◆ Exercise prompt:
How would the lecture notes on matrix norms and floating point numbers go on after their final sentence? Write the next part.

◆ Text excerpt:
──────
Minkowski's Inequality -- || x + y ||_p <= || x ||_p + || y ||_p

Equivalence of norms. c₁ || x ||_a <= || x ||_b <= c₂|| x ||_a

Convergence. x^(k) converges to x if and only if lim_{k - > infinity}|| x^(k) - x || = 0.

Matrix Norms. Frobenius norm and operator norms.

HW (Due 9/23)

Prove Holder's inequality. Two hints:
1. If 0< s < t, and if a,b are positive, a + b = 1, then ln(a s + b t) >= a ln(s) + b ln(t); consequently, s^a t^b <= a s + b t.
2. There is no loss of generality in assuming that || x ||_p = || y ||_q = 1

16 September

§2.3

Matrix Norms

Definition - Operator Norm. Let V and W be vector spaces having norms || v ||_V and || w ||_W, respectively. If L:V -> W, then we define the operator norm of L by this:
|| L ||_V,W := sup{ || L[v] ||_W ||v||_V^-1 } (v is not 0.)
There are two other equivalent ways to formulate this.

|| L ||_V,W := sup_{|| v || = 1}{ || L[v] ||_W }
|| L ||_V,W is the smallest C for which || L[v] ||_W <= C||v||_V

Matrix Operator Norms We apply the definition above to the case in which we have

A is in R^m×n
V = Rⁿ and || v ||_V = || v ||_r (p-norm, p=r)
W = R^m and || w ||_W = || w ||_p (p-norm, p=p)

and we set || A ||_r,p = operator norm || A ||_V,W. Also, if r=p, || A ||_p := || A ||_p,p

Properties

There is a vector u in Rⁿ, with || u ||_r = 1, such that || A ||_r,p = || A u ||_p
|| A ||₁ = || A ||_1,1 = max_j=1..n || A( : , j ) ||₁
|| A ||₂ is the square root of the largest eigenvalue of A^TA
Submultiplicative property. || A B ||_p <= || A ||_p|| B ||_p (Holds in other situations.)

Application - Perturbations

If F is in R^n×n, || F ||_p < 1, then I - F is nonsingular, and its inverse is given by the convergent Neumann series (geometric series)
(I - F)^-1 = I + F + F² + F³ + ...
Moreover, || (I - F)^-1 ||_p <= (1 -|| F ||_p )^-1

HW (Due 9/23)

2.2.1
2.2.5
2.2.8
2.3.3
2.5.1 Solution

21 September

§2.4, §2.5.1

Floating Point Numbers

Base = b, Precision = t, Lower bound on exponent = L, Upper bound = U
Form of number: ±.d₁d₂...d_t × b^e, where e is any integer, staring at L and running up to U. the d_j's are integers starting at 0 and running up to b-1. d₁ is never 0.
──────
◆ Material provided:
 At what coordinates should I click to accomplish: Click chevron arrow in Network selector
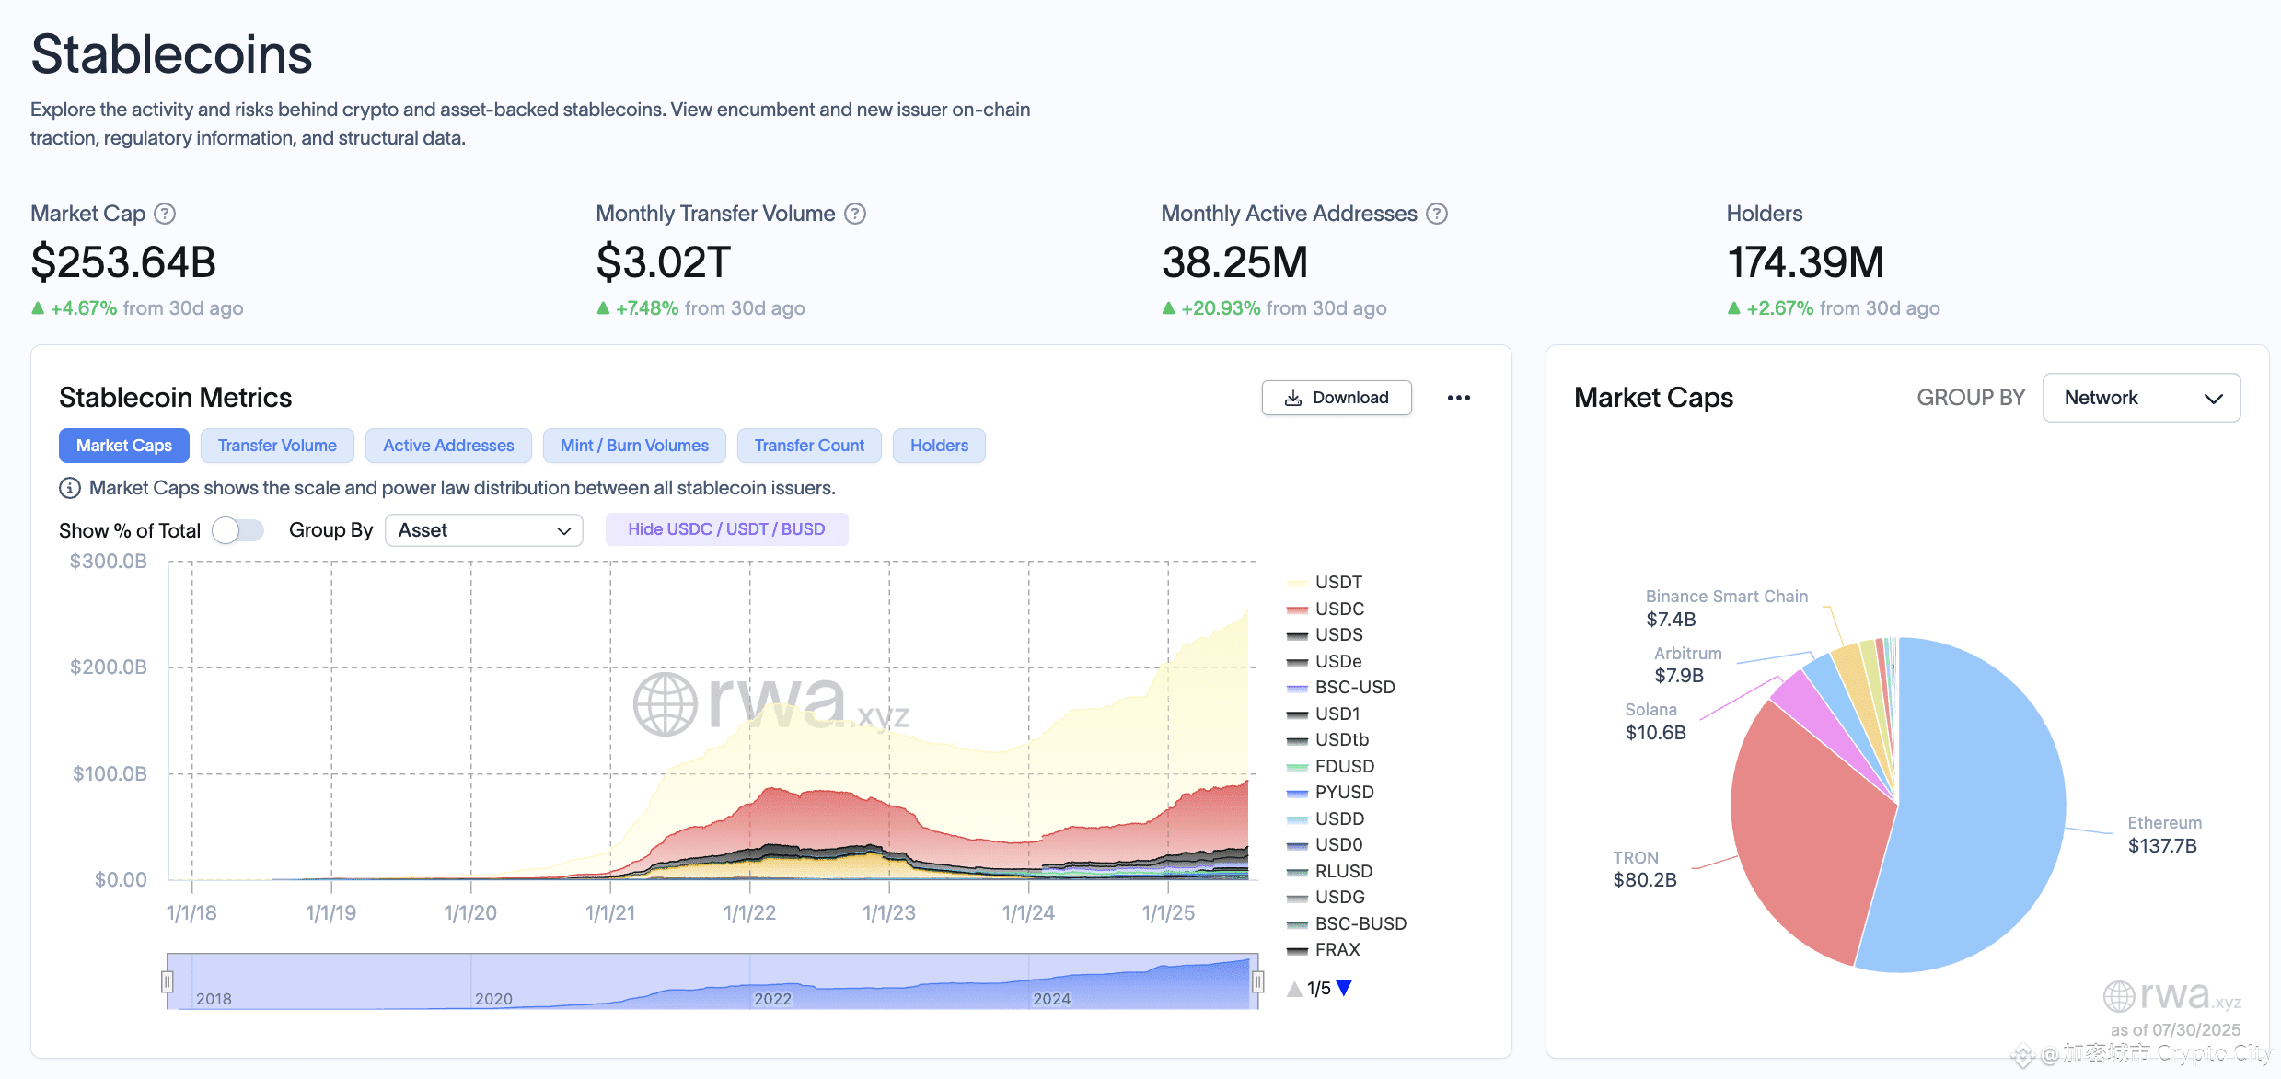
──────
◆ Right answer:
A floating point system is finite.
Catastrophic loss of precision is possible.

Orthogonal Sets

``Dot'' product: < x, y > = y^T x (for the real case; < x, y > = y^H x in the complex case)

Angle between x and y: cos^-1(< x, y >/|| x || || y ||)

x and y are orthogonal if < x, y > = 0

An orthogonal set of vectors is a set for which each pair of vectors is orthogonal.

A set is orthonormal if it is orthogonal and if each vector in the set has norm 1.

The orthogonal complement of a set S is the space of all vectors orthogonal to every vector in S.

Orthogonal matrix. An n×n matrix U is orthogonal if U^TU = I; That is, U^T = U^-1.

Proposition A.

An orthogonal set of nonzero vectors is linearly independent.
An orthonormal set is linealy independent.

Proposition B.

An orthonormal set having n vectors is a basis for Rⁿ.
A set {u₁, ..., u_n} is orthonormal in Rⁿ if and only if the matrix U = [u₁ ... u_n] is orthogonal.
If the n×n matrix U is orthogonal, so its columns are a basis, then the formula for changing coordinates relative to the standard basis (SB) to the new, orthonormal basis, is
[x]_NB = U^T[x]_SB

HW (Due 9/30)

Find all floating point numbers in the case that b = 3, t = 3, L=-1, and U = 2. Give an example illustrating ``catastrophic cancellation'' for this system.
Prove formulas 2.5.1 and 2.5.2 in the text. Solution
Show that the singular values of an m×n matirx A are square roots of the eigenvalues of A^TA.
2.5.8
2.5.9
Find the singular value decomposition for the matrices given below.

1 -1 1

3 -1 2

1 3

3 -1

4 2

23 September

§§2.5.1-2.5.3

Gram-Schmidt process

Singular Value Decomposition

HW See the HW for 21 September.

28 September

§§2.5.4-2.5.5, 2.7.1

Thin SVD

Let A be an m×n matrix with SVD given by A = U^T S V. If m >= n, then A = U(1:n,:)^T S(1:n,1:n) V.

Numerical Rank

Definition. rank(A,t) := min_{||A - B|| <= t} rank(B)

Distances to Lower Rank Matrices

Theorem. min_{rank(B) = k} ||A - B||₂ = s_k+1, k < rank(A)

Corollary. If r_t = rank(A,t), then s_{r_t+1} <= t <= s_{r_t}

Inverse of a square matrix via SVD expansion

A = s₁ u₁ v₁^T + ... + s_n u_n v_n^T ==> A^-1 = s₁^-1 v₁ u₁^T + ... + s_n^-1 v_n u_n^T

HW (Due 10/7)

This exercise requires you to use MATLAB or software capable of doing singular value decompositions. (You may, of course, write your own C or FORTRAN programs.) Let A be the matrix below. Plot rank(A,t) vs. log₁₀ t for t = 10^-7 to t = 10. Generate 3 random 6×6 matrices with coefficients < 0.05. Add each matrix to A, and repeat the exercise with it.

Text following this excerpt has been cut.